Show sews rich tapestry of lives of quilt makers
By SHERLI LEONARD
Special to The Press-Enterprise
On the surface, "Quilters," now playing at Performance Riverside, lauds the art of making quilts and the role that quilt-making played in the survival of pioneer women of the plains.
Looking deeper, "Quilters" uses the quiltmaking as a metaphor for life.
With every piece from each quilter, another piece of life falls into place, influenced and directed by its characters.
A complex, intelligent work, "Quilters" is not for the theater-goer who likes to be spoon-fed. It definitely appeals to those who enjoy using their imagination.
Throughout the play, the stage remains stark with an enormous quilt hanging as a backdrop. Behind it, imaginative lighting simulates a sunrise, then a tornado and then a fire.
With only a substantial windmill standing solitary at the side and a set of small stools, the stage becomes a schoolhouse, a storm cellar, a prairie field, a cabin. Not everything worked, however; the cabin of ropes seemed more gimmicky than creative.
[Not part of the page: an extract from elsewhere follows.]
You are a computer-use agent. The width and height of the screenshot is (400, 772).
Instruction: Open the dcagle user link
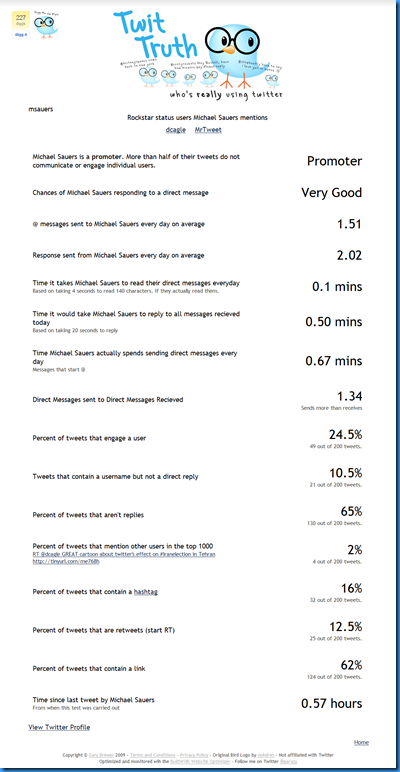point(174,130)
But it's the ensemble of seven women that makes this production magical. This group of actors could have driven director Teri Ralston's spell-binding production without any set at all.
All of the actors smoothly handled the rapid transitions from narrator addressing the audience to one of many characters -- be it a tired old woman, a frightened child or a cowboy (Jennifer Pryor's surreal portrayal of a spoonin' cowboy was absolutely charming).
Except for Laurel Hatfield, who tended to be too cute as Jody, the actors remained genuine and authentic, neatly avoiding the potential for deadly over-acting. They mimed the piecin' and quiltin' with such finesse, you could swear they had needle and thread between their determined fingers.
Their sublime singing gives reason enough to see the play more than once. With clear and distinctly different voices, the women harmonized in a glistening blend.
At one point, Pryor started an unaccompanied solo, "Land Where We'll Never Grow Old," that evolved into tight six-part harmony with the other actors, and I wished they would never stop.
With a rich, warm, commanding voice, Brenda Cox as the earthy matriarch Sarah grounded the ensemble singing like the pioneer mother grounded her family.
You won't leave humming a particular song -- the music doesn't spin memorable tunes.
Rather, it masterfully creates an image of the travails and joys of the quilters, an image that sticks with you, like "The Needle's Eye" with all seven actors stitchin' together while they wrestle over the heart of one young man, and "Rocky Road" that tells of the covered wagon journey while the women simulate a prairie schooner undulating over the plains.
The tight, four-piece orchestra inconspicuously weaves in and out of the singing, integrally infused into the dialogue.
Rich in text, the production still demands (and receives) intense physicality from the actors, and amazingly balances the poignant with the pointed, the joyful with the troubling, like the making of a quilt, like the making of a life.